==== 本文 ====

宏樹(東出)が映画部の二人に8ミリビデオのキャップを渡そうと声を掛け、前田が振り返った場面の宏樹の表現です。

これについて監督は、原作本(文庫)の解説で、次のようなことを書いています。

「この一行ですっかり持って行かれたが、はたして映画でその〝ひかりそのもの〟を描くことができるだろうか。」

いやいや、監督、よくぞ、プレッシャーに負けず、こんなにも鮮やかに仕上げてくれました。心から敬意を表します。

原作は、かすみの中学時代(前田との映画を媒介とした交流あり)のほか、宏樹(スポーツ万能、一応野球部)、風助(今までは桐島の控え)、亜夜(吹奏楽部部長)前田(映画部部長)実果(原作では文武に秀でた亡き姉に複雑な劣等感を抱える)、それぞれの物語がそれぞれの視点で描かれ、独立した章となっています。

風助は、桐島と同じポジションのリベロ(ひとりだけ色や柄の違うユニフォームを着てる人)。いつも控えでベンチにいるが、キャプテンの桐島からどうだった?とアドバイスを求められるほど、よく試合を見ている。

実は、風助も人並み以上のいい選手。
『桐島は選手を、コートを誰よりも見られる立場でプレイしていたけれど(中略)、その桐島を含めてチームを見ることができたのは俺だった』
風助はそんな自負を持ちながらも、いつも自分の先を行く桐島を追いかけていた。桐島がいなくなったことは、前途への道標をなくした不安と、視界が開けたような清々しさが入り混ざる複雑な気持ちをもたらしたのだった。

ここからは映画の話。

原作では、実果と風助の接点は無いが、映画では、
その風助を誰よりも理解し共感する、ある種の同志として、実果の存在がとても重要な役割を果たす。

==== データセットの行 ====

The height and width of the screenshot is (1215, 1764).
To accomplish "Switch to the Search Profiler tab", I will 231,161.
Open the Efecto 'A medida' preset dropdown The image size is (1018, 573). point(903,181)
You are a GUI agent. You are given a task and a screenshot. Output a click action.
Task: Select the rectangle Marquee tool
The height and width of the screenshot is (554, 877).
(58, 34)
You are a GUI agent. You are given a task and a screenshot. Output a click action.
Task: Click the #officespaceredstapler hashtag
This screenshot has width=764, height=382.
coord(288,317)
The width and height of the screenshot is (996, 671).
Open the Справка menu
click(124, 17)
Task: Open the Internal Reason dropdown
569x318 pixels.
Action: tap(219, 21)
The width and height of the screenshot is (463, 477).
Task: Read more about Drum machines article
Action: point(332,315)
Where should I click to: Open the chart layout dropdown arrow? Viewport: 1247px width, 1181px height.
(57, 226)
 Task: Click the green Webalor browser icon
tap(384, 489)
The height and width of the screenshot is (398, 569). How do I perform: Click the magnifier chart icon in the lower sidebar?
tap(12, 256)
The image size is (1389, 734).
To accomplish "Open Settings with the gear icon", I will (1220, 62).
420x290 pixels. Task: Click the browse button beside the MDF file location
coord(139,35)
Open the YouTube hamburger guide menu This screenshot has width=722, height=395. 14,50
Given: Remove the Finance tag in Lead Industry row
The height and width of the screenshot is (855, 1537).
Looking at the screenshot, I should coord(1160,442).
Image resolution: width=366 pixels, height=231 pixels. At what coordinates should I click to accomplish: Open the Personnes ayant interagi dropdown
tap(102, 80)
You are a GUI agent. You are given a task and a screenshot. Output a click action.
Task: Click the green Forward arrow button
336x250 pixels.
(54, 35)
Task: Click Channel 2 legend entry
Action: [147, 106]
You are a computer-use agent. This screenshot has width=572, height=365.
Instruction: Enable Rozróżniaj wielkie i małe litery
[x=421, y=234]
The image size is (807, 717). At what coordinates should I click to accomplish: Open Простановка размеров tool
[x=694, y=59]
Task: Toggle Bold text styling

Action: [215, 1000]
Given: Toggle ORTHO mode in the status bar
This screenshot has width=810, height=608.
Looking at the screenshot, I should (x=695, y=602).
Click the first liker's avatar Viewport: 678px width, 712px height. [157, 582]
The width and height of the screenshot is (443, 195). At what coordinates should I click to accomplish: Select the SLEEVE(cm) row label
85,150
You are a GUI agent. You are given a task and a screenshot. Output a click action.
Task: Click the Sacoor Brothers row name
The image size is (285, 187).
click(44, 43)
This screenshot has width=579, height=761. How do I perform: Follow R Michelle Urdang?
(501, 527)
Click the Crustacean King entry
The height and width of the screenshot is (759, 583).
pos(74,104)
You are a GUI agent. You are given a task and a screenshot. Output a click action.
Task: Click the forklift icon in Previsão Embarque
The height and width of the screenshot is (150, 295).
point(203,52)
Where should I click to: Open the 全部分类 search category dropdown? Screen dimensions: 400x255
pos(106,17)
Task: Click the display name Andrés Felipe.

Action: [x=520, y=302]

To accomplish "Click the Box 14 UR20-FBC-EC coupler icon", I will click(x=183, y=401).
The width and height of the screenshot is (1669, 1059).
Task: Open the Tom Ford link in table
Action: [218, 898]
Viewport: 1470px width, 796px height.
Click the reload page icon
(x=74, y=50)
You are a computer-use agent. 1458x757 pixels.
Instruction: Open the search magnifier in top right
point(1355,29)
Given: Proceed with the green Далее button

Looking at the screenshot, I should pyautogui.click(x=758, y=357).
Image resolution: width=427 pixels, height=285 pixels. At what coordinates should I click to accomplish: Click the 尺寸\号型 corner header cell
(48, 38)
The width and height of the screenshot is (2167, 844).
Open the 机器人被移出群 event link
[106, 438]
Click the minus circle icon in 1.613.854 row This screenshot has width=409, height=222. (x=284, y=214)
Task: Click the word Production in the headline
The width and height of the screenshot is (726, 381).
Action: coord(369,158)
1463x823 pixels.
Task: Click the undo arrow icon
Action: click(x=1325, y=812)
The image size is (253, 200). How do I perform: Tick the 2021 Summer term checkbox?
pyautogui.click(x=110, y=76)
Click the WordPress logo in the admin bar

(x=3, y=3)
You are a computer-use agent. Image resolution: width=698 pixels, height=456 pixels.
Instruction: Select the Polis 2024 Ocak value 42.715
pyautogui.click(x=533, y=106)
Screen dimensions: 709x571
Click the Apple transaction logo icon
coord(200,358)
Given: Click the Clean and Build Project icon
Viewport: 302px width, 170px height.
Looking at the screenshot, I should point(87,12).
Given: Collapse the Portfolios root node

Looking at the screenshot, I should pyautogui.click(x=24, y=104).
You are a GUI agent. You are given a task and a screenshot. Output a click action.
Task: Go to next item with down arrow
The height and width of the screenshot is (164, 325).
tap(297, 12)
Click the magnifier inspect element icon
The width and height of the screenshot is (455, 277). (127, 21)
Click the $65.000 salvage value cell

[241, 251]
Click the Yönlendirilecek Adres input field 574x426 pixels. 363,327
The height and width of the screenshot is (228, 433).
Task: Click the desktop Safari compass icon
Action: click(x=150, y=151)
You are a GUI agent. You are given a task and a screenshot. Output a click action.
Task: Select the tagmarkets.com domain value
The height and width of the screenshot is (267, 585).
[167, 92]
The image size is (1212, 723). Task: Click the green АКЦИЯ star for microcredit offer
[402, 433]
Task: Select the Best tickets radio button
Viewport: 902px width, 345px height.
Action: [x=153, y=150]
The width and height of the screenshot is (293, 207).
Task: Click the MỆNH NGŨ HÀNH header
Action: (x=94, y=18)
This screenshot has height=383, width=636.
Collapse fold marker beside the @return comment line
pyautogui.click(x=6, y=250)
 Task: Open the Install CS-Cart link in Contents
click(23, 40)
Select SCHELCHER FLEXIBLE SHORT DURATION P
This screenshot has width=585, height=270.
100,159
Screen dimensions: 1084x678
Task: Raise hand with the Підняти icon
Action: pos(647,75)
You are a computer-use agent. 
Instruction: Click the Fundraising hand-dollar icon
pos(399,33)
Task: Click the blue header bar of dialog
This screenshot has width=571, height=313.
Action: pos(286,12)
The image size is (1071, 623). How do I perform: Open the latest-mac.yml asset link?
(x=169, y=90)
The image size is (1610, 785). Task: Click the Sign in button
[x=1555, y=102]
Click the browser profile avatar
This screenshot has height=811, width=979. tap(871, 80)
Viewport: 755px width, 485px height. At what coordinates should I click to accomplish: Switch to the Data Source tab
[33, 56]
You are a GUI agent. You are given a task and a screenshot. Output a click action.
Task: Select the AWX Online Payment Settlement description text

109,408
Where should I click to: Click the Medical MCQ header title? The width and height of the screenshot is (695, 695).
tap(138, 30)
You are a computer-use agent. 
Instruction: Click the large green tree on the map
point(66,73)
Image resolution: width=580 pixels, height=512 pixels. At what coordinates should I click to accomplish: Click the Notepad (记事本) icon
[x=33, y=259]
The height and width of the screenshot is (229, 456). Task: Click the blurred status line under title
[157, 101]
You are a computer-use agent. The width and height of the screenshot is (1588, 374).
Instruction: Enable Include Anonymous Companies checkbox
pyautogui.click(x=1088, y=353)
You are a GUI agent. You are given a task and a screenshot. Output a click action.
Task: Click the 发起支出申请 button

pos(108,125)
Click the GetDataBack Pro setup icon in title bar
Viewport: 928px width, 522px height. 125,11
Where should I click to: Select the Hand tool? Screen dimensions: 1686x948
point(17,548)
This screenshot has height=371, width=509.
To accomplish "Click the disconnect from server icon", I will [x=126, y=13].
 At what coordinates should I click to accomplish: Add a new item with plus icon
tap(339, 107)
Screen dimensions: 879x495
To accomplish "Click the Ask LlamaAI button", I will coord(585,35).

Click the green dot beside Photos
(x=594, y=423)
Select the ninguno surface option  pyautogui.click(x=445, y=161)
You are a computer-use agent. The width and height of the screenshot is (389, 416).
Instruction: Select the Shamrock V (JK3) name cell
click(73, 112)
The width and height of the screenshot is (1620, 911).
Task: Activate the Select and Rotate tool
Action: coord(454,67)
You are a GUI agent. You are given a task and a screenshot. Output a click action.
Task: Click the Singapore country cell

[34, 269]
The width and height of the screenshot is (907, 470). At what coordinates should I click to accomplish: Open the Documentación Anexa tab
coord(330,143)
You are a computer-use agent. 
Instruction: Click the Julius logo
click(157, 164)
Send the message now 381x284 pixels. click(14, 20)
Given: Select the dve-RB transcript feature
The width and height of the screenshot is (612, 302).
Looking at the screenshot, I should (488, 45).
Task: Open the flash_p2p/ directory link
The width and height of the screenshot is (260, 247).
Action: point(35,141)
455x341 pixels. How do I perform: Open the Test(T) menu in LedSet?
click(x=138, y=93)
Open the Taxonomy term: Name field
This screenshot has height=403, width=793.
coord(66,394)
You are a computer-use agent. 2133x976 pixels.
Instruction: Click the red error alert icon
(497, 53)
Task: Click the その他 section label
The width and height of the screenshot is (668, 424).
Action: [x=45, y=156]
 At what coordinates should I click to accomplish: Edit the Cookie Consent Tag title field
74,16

====

### 要件
(a) 本文によると、原作で亜夜が部長を務めているのは何部か。
(b) 本文の「これについて監督は、原作本(文庫)の解説で、次のようなことを書いています。」から「るほど、よく試合を見ている。」までを、一字も変えずにそのまま繰り返してください。
(c) 映画と原作を比べる本文を、最後の文の後から引き継いで書き進めること。

### タスク別の回答
(a) 吹奏楽部。

(b)
これについて監督は、原作本(文庫)の解説で、次のようなことを書いています。

「この一行ですっかり持って行かれたが、はたして映画でその〝ひかりそのもの〟を描くことができるだろうか。」

いやいや、監督、よくぞ、プレッシャーに負けず、こんなにも鮮やかに仕上げてくれました。心から敬意を表します。

原作は、かすみの中学時代(前田との映画を媒介とした交流あり)のほか、宏樹(スポーツ万能、一応野球部)、風助(今までは桐島の控え)、亜夜(吹奏楽部部長)前田(映画部部長)実果(原作では文武に秀でた亡き姉に複雑な劣等感を抱える)、それぞれの物語がそれぞれの視点で描かれ、独立した章となっています。

風助は、桐島と同じポジションのリベロ(ひとりだけ色や柄の違うユニフォームを着てる人)。いつも控えでベンチにいるが、キャプテンの桐島からどうだった?とアドバイスを求められるほど、よく試合を見ている。

(c)
梨紗、沙奈、かすみ、実果の4人がベンチに揃った場面。
彼氏であるはずの桐島との連絡が取れずイラついてる梨紗と沙奈(松岡茉優さんのビッチぶりがこれまた素晴らしい❗️)の会話を聞きながら、実果が笑顔とも言い切れない本当に微かな一秒程度の薄笑いを浮かべ、沙奈たちとの価値観とは決して相入れないことを鮮やかに表現してみせる。そして、かすみとの関係性の中で垣間見せる内面の葛藤。
イケテル〝上位〟グループに所属していることの優位性だけに依存して、実は何者でもない沙奈や梨紗。
ダサくてカッコ悪くても、桐島という幻影に追いつこうともがいている風助に、亡き姉という幻影を追いかける自分を投影させる実果。

〝上位〟グループに気を遣いながらも、自分と向き合い続ける実果とそれを見守るかすみ。
上位グループの頂点にいるはずなのに、説明できない居心地の悪さを感じ続ける宏樹。
その宏樹に、ひかりの在りかを覗かせた前田たち映画部。

受け止め、感じるだけでいい青春映画の傑作です。

【付録】
原作小説に出て来る映画。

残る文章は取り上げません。